Scan the entries for lines with the word "computer" and copy those lines.
▼
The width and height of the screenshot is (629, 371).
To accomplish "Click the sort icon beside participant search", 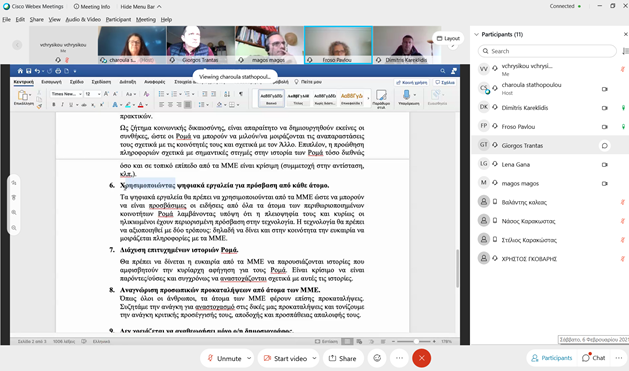I will pyautogui.click(x=625, y=51).
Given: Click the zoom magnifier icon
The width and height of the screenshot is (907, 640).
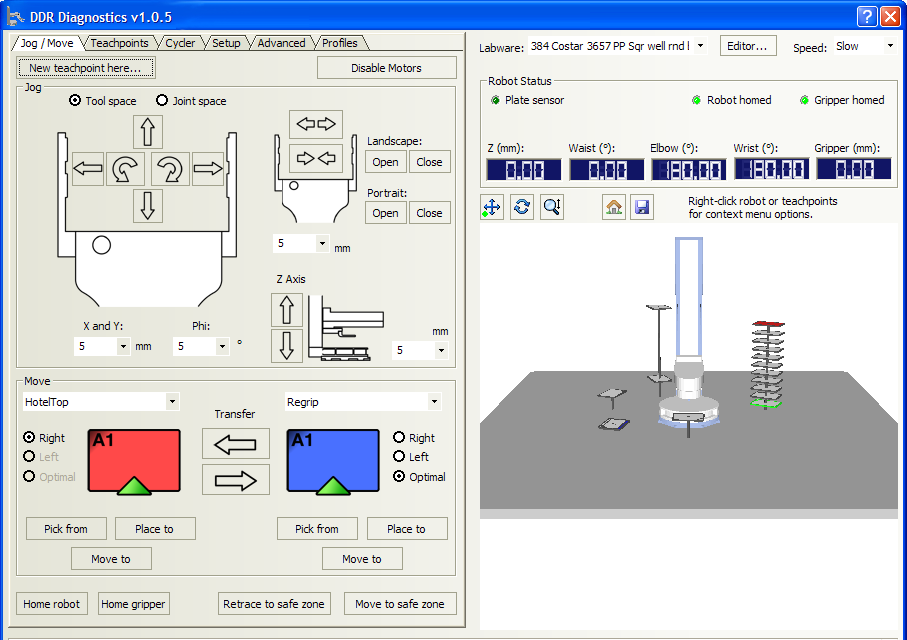Looking at the screenshot, I should click(552, 207).

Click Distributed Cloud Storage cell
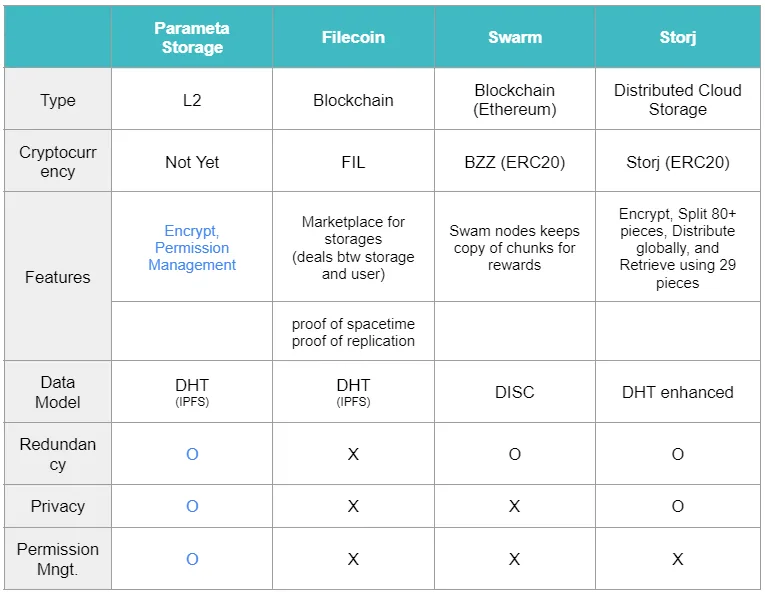(x=678, y=100)
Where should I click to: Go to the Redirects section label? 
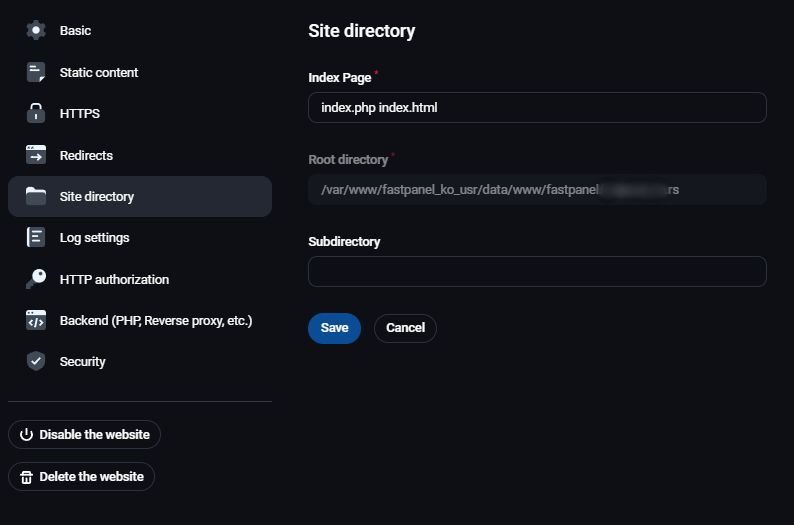[86, 156]
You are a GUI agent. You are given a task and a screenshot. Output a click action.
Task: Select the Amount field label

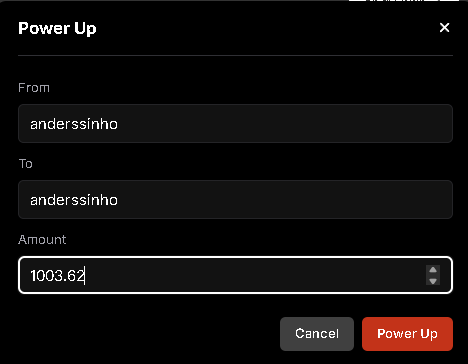click(42, 240)
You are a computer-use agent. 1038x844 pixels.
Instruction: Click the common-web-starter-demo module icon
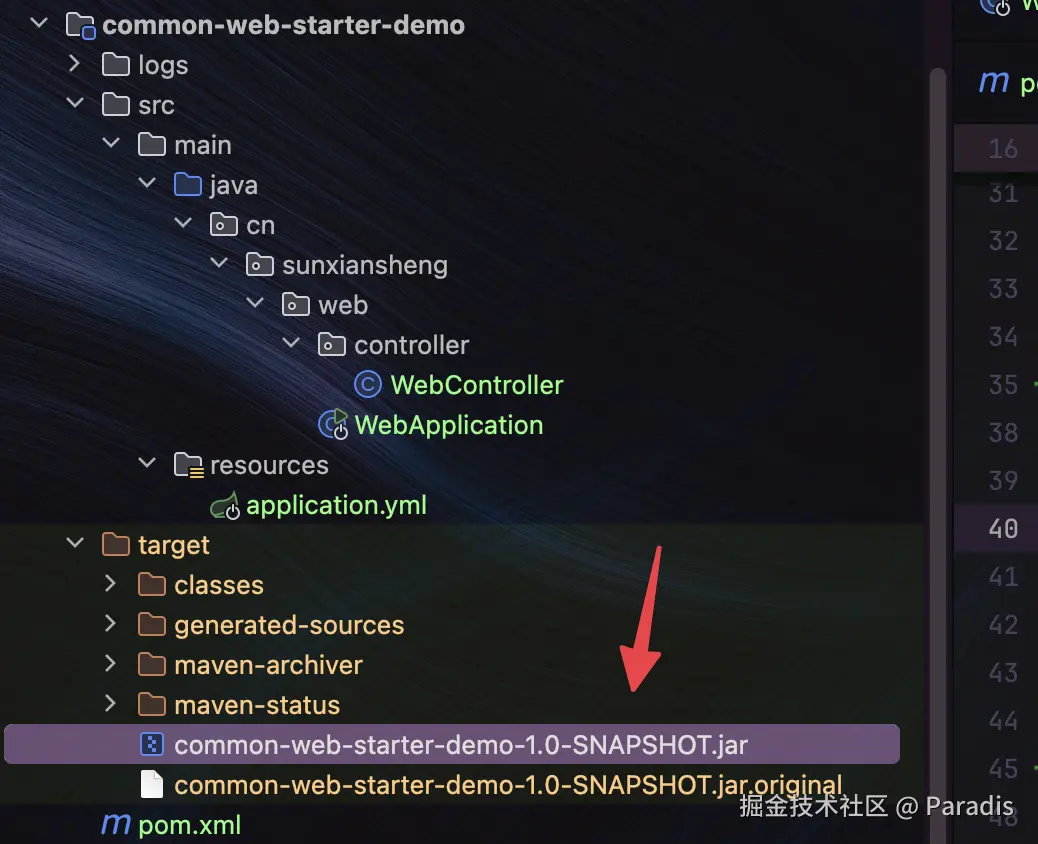point(81,25)
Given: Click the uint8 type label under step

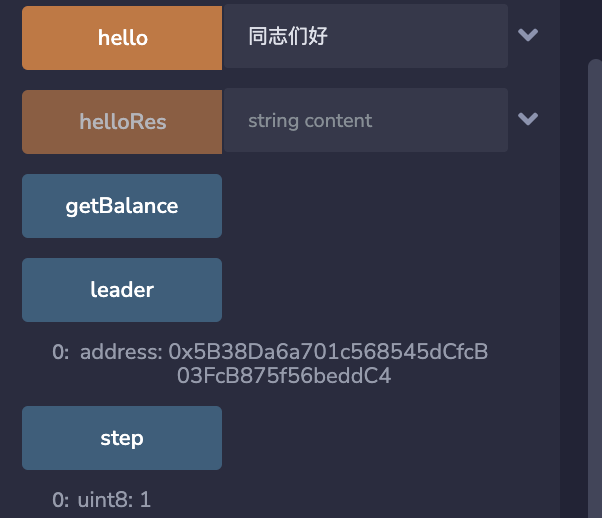Looking at the screenshot, I should (105, 500).
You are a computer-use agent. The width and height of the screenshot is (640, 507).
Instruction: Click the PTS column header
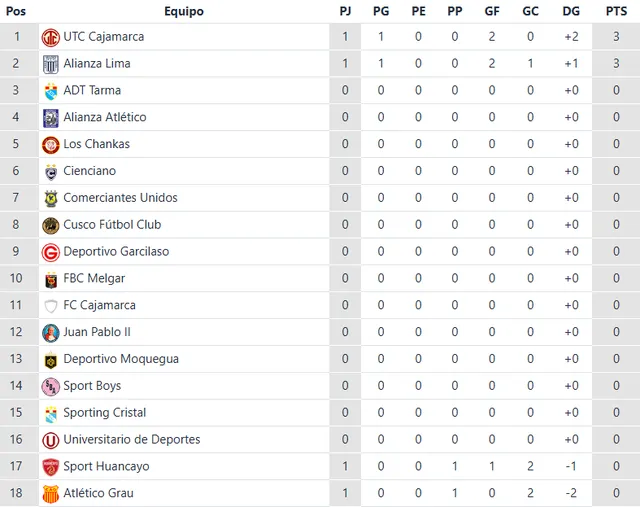pyautogui.click(x=616, y=11)
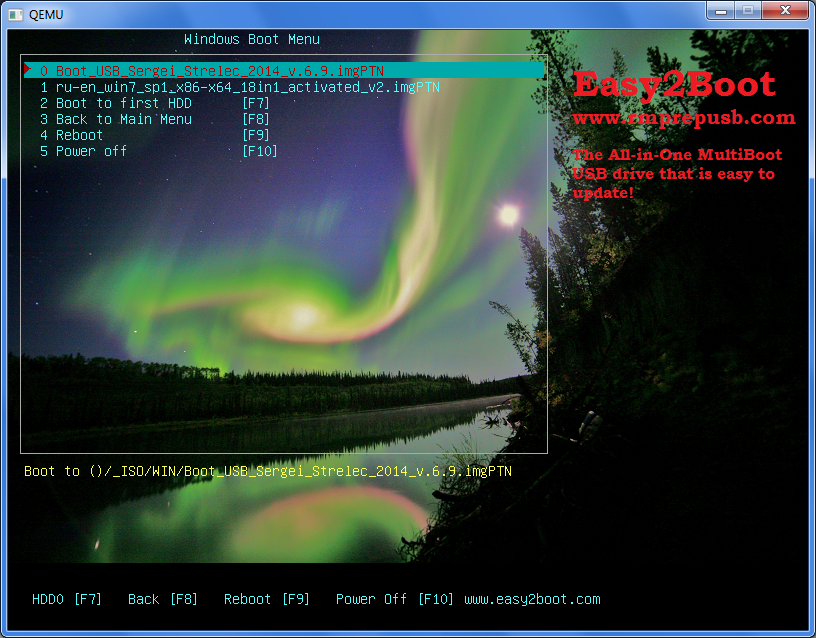Select the ru-en_win7_sp1 imgPTN entry

tap(240, 87)
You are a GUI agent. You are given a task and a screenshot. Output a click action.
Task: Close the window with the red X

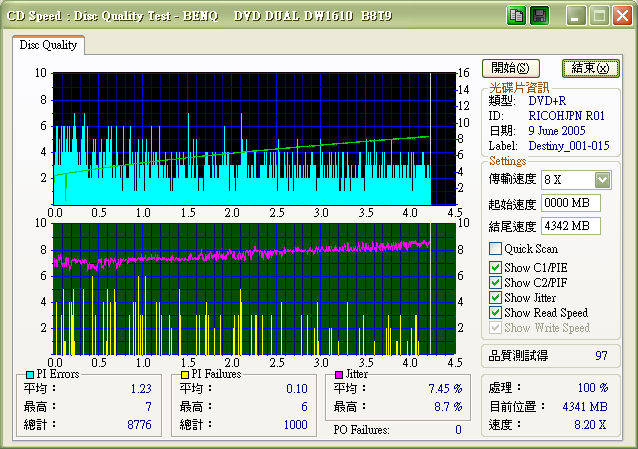(x=623, y=16)
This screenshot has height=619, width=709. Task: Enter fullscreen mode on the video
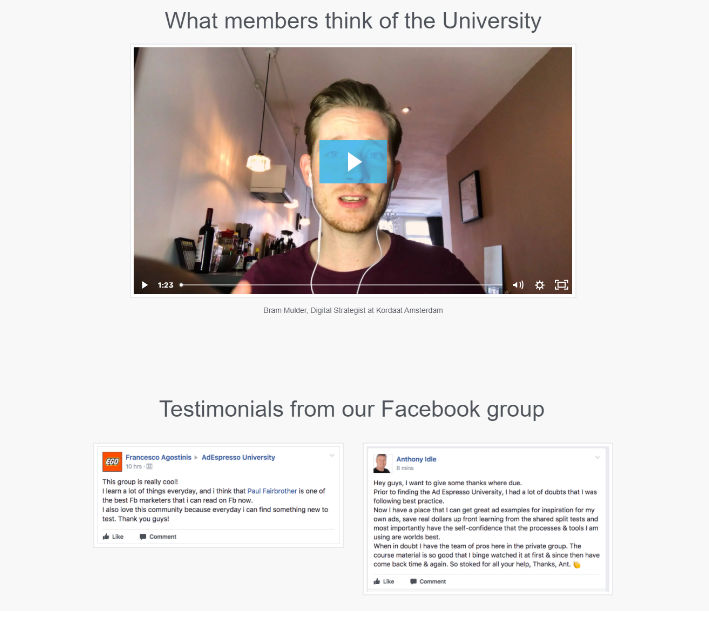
▲
Output for this task ::
You are a computer-use agent. 1038x844 pixels.
You are a computer-use agent. The width and height of the screenshot is (640, 507).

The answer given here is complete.